Injecting drugs and engaging in chemsex can contribute to wider health issues. Picture: iStock

Gay and bisexual men in England and Wales are three times more likely to have used an illicit drug in the previous year than compared to the heterosexual population (Office for National Statistics 2014). Men who have sex with men (MSM) and inject drugs show different behaviour patterns than the rest of the drug using population (Public Health England 2014).

The majority of MSM do not engage in drug use and only some for sexual purposes, but for the group that does, it can be intertwined with multiple and wider health issues (Public Health England 2015). ‘Chemsex’ is a vernacular term that is used to describe the practice of taking substances before or during sexual activities to purposively prolong and constructively augment the physical, mental, emotional and social dimensions of the encounter.

1 in 5

HIV negative men had engaged in chemsex

A study carried out in London identified that MSM chemsex occurs more frequently in group dynamics and is more likely to take place in private residencies or commercial sex settings (Bourne et al 2015).
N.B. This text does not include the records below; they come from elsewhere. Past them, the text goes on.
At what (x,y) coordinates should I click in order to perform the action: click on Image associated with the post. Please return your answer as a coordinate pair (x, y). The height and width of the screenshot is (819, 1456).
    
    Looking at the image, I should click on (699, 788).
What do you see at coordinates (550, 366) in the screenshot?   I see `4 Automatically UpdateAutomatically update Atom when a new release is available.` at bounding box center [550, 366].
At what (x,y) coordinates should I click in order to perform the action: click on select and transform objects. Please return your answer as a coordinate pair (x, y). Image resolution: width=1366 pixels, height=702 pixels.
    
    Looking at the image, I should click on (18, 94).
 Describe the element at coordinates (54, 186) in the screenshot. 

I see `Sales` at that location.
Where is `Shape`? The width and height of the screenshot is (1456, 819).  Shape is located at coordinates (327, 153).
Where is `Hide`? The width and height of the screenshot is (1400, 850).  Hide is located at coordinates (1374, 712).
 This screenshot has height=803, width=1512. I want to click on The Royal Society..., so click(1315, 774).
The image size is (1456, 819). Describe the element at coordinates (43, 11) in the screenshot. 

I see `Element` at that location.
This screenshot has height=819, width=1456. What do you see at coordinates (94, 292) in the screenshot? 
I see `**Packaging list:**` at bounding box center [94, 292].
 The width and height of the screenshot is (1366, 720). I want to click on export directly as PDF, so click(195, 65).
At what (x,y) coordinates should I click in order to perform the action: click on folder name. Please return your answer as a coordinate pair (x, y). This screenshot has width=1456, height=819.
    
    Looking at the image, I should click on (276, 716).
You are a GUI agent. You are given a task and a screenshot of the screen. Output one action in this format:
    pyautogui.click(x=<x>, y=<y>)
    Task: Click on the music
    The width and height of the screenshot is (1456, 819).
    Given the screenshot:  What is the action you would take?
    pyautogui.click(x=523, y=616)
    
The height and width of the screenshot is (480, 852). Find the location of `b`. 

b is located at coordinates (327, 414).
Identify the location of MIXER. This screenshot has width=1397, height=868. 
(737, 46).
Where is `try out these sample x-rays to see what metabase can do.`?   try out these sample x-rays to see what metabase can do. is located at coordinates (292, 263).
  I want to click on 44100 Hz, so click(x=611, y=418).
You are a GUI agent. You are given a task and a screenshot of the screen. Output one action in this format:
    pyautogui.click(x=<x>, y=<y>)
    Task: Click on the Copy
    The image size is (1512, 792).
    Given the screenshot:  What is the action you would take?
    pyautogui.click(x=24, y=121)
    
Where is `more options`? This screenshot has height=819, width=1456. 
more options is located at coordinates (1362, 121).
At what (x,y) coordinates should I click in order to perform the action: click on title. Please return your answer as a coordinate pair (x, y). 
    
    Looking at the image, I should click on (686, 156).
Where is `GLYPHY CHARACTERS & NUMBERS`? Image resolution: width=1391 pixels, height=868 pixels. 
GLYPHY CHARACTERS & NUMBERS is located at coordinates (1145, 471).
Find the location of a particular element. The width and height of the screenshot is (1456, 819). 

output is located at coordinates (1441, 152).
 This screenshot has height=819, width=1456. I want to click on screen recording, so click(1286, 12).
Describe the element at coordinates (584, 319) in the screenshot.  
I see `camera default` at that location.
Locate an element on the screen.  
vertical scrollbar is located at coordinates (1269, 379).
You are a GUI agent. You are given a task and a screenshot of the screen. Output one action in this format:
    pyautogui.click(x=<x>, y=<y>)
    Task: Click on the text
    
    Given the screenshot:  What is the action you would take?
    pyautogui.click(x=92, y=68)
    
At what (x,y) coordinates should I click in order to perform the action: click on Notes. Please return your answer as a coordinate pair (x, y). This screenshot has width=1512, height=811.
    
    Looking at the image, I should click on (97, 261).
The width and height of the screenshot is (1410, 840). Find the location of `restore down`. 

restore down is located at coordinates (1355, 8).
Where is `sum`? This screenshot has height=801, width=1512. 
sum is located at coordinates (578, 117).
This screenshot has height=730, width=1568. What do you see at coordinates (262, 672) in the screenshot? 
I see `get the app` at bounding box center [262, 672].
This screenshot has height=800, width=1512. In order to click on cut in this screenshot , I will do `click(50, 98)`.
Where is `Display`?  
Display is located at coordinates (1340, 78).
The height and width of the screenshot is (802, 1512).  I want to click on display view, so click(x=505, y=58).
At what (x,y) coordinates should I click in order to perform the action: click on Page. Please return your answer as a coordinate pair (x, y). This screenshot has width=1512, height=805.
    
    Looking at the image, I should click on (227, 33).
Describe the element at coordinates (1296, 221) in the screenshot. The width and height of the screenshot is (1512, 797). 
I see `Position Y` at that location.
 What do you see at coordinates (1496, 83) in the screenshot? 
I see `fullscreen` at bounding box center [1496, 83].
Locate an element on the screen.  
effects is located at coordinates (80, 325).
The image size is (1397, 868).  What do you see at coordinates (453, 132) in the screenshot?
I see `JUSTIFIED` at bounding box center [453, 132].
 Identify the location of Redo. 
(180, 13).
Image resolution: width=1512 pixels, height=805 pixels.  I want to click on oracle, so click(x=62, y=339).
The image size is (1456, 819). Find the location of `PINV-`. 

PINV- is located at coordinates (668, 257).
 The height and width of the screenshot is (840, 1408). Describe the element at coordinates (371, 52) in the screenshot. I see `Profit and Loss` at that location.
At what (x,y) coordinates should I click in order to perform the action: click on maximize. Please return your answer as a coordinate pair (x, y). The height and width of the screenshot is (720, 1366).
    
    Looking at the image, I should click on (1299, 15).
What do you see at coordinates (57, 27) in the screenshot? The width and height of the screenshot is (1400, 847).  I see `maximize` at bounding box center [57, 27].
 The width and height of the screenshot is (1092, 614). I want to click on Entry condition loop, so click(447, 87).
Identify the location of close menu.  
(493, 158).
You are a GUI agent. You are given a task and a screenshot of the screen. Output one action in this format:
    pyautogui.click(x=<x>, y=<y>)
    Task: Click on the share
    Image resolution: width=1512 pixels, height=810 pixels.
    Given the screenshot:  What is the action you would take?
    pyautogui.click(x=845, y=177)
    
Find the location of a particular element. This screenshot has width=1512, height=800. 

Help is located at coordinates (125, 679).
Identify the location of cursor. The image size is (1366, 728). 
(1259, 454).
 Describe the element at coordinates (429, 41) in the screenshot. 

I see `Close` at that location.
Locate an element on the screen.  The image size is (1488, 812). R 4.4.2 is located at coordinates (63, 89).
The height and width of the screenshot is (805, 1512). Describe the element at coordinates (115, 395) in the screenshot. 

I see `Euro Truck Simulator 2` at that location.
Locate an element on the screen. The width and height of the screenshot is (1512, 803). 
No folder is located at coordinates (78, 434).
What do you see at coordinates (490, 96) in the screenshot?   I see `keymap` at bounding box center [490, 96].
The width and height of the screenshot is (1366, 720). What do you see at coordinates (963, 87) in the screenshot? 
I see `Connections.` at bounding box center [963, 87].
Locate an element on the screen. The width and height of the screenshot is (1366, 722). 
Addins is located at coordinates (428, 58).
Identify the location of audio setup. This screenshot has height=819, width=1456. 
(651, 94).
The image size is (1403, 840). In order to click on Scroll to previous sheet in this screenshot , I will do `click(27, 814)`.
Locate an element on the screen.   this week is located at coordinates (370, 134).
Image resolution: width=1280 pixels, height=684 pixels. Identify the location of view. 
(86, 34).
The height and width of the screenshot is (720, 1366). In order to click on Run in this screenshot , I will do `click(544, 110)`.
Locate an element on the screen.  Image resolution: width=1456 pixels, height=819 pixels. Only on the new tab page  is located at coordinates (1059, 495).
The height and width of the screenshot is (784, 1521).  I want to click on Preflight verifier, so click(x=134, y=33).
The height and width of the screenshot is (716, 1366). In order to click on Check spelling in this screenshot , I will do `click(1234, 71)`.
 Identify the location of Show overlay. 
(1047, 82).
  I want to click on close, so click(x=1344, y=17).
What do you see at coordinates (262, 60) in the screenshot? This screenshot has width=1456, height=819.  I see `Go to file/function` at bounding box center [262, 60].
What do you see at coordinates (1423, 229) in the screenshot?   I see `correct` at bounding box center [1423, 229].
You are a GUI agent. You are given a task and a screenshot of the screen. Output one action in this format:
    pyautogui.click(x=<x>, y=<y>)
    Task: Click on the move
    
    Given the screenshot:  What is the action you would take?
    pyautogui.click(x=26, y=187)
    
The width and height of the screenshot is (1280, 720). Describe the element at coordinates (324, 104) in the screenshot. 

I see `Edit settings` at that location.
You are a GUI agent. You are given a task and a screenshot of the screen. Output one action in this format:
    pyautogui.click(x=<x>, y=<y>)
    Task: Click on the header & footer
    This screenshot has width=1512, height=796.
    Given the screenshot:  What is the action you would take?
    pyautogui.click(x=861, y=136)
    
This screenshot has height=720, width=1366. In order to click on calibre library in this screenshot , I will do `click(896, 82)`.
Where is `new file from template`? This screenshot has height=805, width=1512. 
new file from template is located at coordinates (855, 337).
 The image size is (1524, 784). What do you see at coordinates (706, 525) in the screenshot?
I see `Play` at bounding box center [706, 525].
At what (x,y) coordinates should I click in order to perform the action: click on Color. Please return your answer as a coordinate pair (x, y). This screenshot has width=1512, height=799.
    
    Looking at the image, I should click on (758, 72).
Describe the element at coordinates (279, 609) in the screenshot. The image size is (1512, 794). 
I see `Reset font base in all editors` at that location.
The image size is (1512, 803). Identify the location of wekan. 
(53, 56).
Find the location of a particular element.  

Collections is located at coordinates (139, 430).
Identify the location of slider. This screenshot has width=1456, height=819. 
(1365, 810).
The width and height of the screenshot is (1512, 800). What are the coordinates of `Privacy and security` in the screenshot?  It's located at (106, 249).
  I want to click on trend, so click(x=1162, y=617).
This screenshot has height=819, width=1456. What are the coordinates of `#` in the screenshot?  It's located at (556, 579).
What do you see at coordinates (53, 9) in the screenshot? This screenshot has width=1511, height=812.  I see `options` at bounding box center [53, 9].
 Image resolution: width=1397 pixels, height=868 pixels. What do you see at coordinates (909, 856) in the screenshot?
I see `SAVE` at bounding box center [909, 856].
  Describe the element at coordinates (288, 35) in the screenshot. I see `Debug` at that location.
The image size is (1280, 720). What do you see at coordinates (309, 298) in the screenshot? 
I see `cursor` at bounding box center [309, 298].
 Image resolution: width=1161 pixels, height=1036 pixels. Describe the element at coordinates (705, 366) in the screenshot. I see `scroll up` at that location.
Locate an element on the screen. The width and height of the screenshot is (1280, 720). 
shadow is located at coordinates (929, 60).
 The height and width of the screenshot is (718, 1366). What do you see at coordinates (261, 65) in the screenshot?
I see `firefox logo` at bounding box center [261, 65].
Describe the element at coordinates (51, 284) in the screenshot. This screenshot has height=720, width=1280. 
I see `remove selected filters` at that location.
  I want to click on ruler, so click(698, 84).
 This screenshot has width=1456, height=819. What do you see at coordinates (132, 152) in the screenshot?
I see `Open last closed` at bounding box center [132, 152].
Data from 20 UK sexual health clinics from 2013 to 2014 demonstrated that one in five HIV negative MSM had engaged in chemsex in the previous three months (Sewell et al 2017). MSM chemsex is thought to be reported in higher rates within healthcare services based in larger UK metropolitan cities.

The most common drugs associated with chemsex are crystal methamphetamine (crystal meth), gammahydroxybutrate (GHB), gammabutyrolactone (GBL) and mephedrone. Crystal meth is part of the amphetamine drug group and provides stimulant effects that can make the user hyper alert and provide a feeling of euphoria, but can have the impact of inducing paranoia, confusion and aggression.

Crystal meth can be smoked, snorted, injected or taken rectally. GHB and GBL are typically taken orally in a liquid form or, less likely can be injected. Mephedrone is part of the amphetamine drug group and it gives stimulant effects that can include hyper alertness and intense feeling of ‘wellness’. The impact of mephedrone can include paranoia, anxiety and over stimulus for the circulatory and nervous system, this increases the risk of fits being induced.

An Australian study reported gay and bisexual men were up to ten times more likely to have injected drugs than the general population (Lea et al 2013). In Australian and UK studies of MSM the most common injected type of substances were amphetamine/methamphetamine, and least common were GHB and opioids (Lea et al 2013, Hickson et al 2016).

In the UK study, HIV positive men were at least three times more likely to have injected than men who identified as being HIV negative (Hickson et al 2016). Studies have shown MSM who use drugs for sexual enhancement are more likely to engage in higher risk sexual practices and there is an association with higher rates of sexually transmitted infections (STIs) and blood borne viruses (BBV) (Hegazi et al 2016, Marongiu et al 2012).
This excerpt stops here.